_Problem details:_ Format the data as a numbered list, starting at the beginning of the data and ending at the line that contains "[x=79, y=363]", both included, with blank lines omitted. Leave out the pictures.

_Dataset excerpts:_
* * * *
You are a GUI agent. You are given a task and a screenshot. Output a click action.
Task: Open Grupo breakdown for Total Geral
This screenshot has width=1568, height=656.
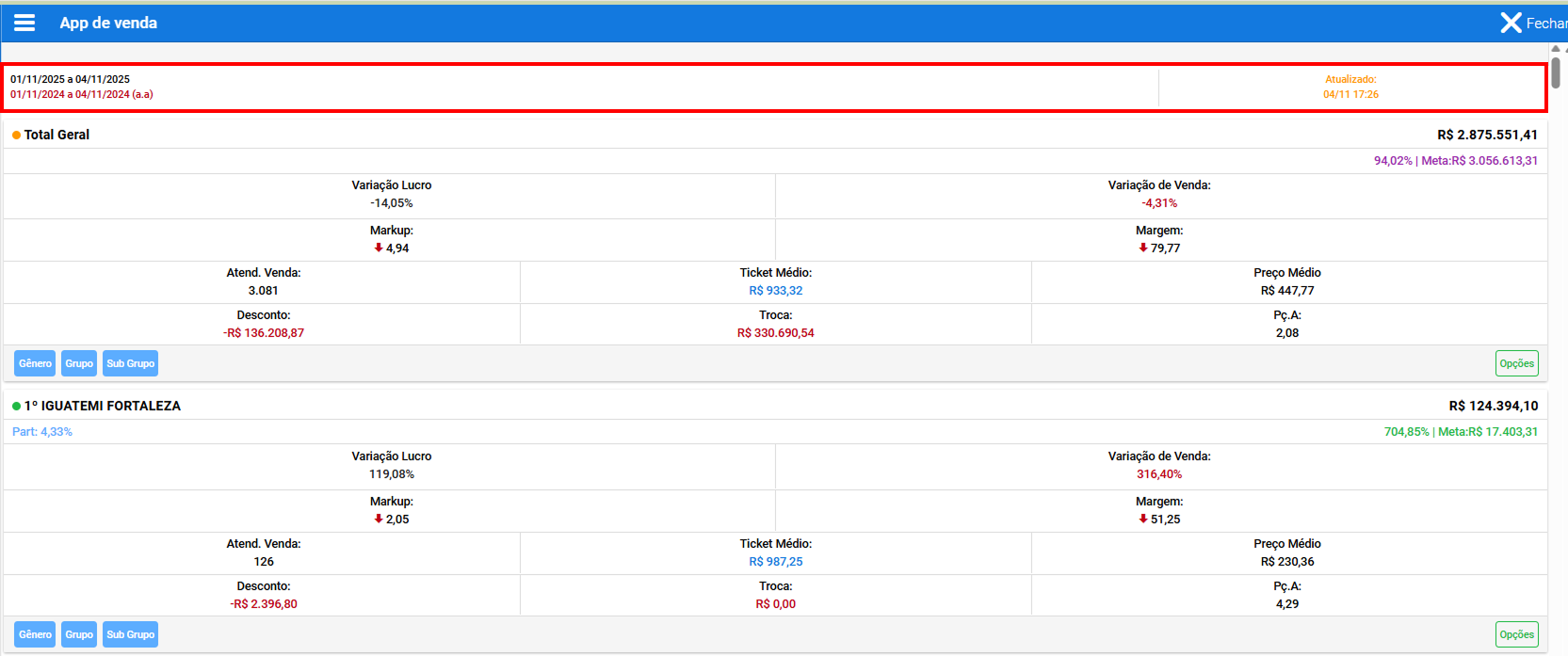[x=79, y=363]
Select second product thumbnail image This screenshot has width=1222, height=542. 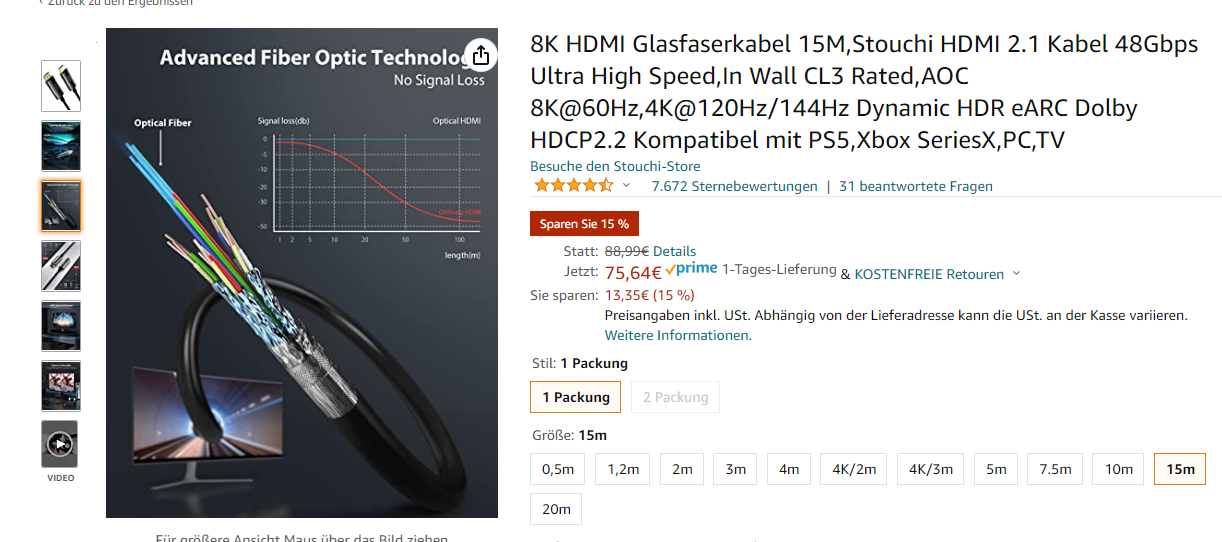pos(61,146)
* * * *
_Written reply:_
1. You are a GUI agent. You are given a task and a screenshot. Output a click action.
2. Task: Open Grupo breakdown for Total Geral
3. This screenshot has width=1568, height=656.
4. [x=79, y=363]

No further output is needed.